Scale: 1/32 scale model
Wing Span: 15 inches
Length: 15 inches
The Lockheed F-94 Starfire was a first-generation jet aircraft of the United States Air Force. It was developed from the twin-seat Lockheed T-33 Shooting Star in the late 1940s as an all-weather, day/night interceptor. The aircraft reached operational service in May 1950 with Air Defense Command, replacing the piston-engined North American F-82 Twin Mustang in the all-weather interceptor role.
The F-94 was the first operational USAF fighter equipped with an afterburner and was the first jet-powered all-weather fighter to enter combat during the Korean War in January 1953. It had a relatively brief operational life, being replaced in the mid-1950s by the Northrop F-89 Scorpion and North American F-86D Sabre. The last aircraft left active-duty service in 1958 and Air National Guard service in 1959.
Design and development
Lockheed YF-94 (S/N 48-373). This was the second aircraft built (from TF-80C)
Built to a 1948 USAF specification for a radar-equipped interceptor to replace the aging F-61 Black Widow and North American F-82 Twin Mustang, it was specifically designed to counter the threat of the USSR's new Tupolev Tu-4 bombers (reverse-engineered Boeing B-29). The Curtiss-Wright XF-87 Blackhawk had been designated to be the USAF first jet night fighter, but its performance was subpar, and Lockheed was asked to design a jet night fighter on a crash program basis. The F-94 was derived from the TF-80C (later T-33A Shooting Star) which was a two-seat trainer version of the F-80 Shooting Star. A lengthened nose area with guns, radar, and automatic fire control system was added. Since the conversion seemed so simple, a contract was awarded to Lockheed in early 1949, with the first flight on 16 April 1949. The early test YF-94s used 75% of the parts used in the earlier F-80 and T-33As.

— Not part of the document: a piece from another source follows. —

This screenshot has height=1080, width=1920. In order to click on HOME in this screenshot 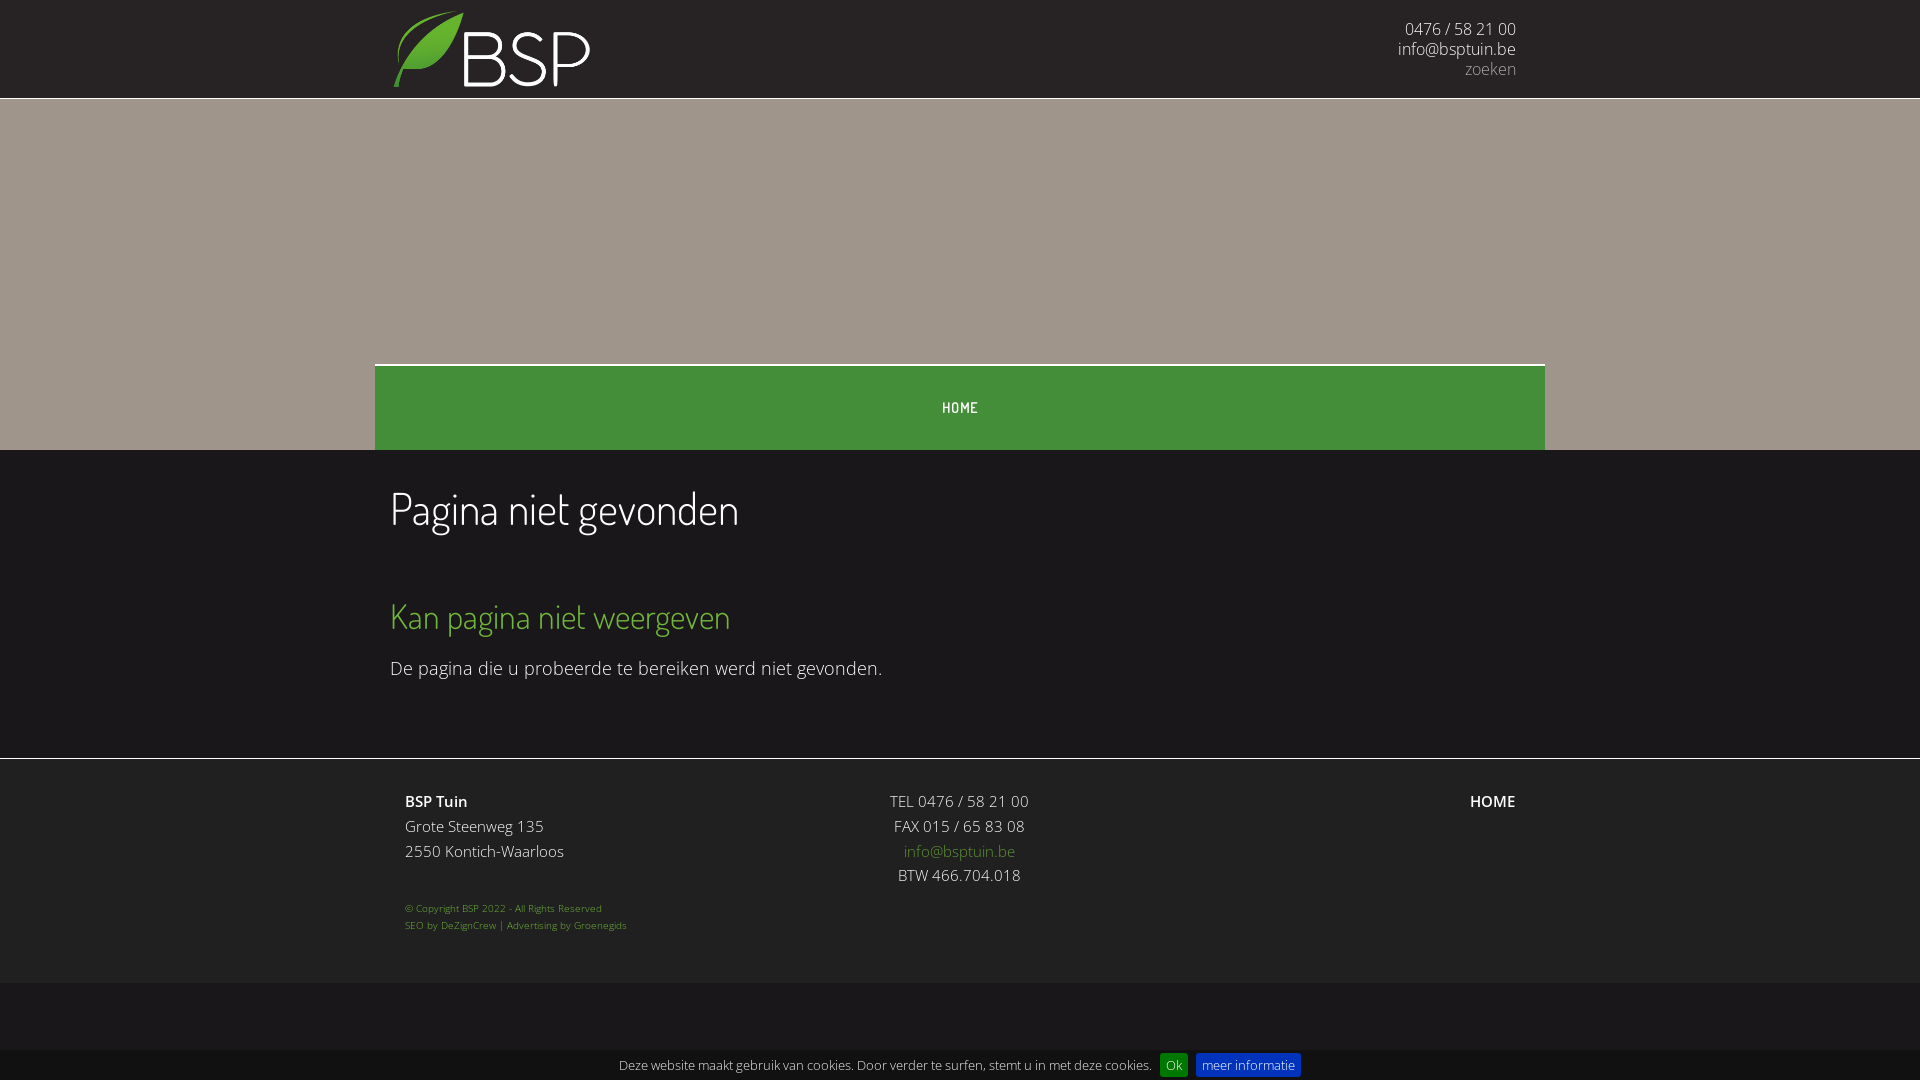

The fire control system was the Hughes E-1, which incorporated an AN/APG-33 radar (derived from the AN/APG-3, which directed the Convair B-36's tail guns) and a Sperry A-1C computing gunsight. This short-range radar system was useful only in the terminal phases of the interception. Most of the operation would be directed using ground-controlled interception, as was the case with the earlier aircraft it replaced.
The added weight of the electronic equipment required a more powerful engine, so the standard J-33 turbojet engine, which had been fitted to the T-33A, was replaced with an afterburning Allison J33-A-33. The combination reduced the internal fuel capacity. The F-94 was to be the first US production jet with an afterburner. The J33-A-33 had standard thrust of 4,000 pounds-force (18 kN), and with water injection this was increased to 5,400 lbf (24 kN) and with afterburning a maximum of 6,000 lbf (27 kN) thrust. The YF-94A's afterburner had many teething problems with its igniter and the flame stabilization system.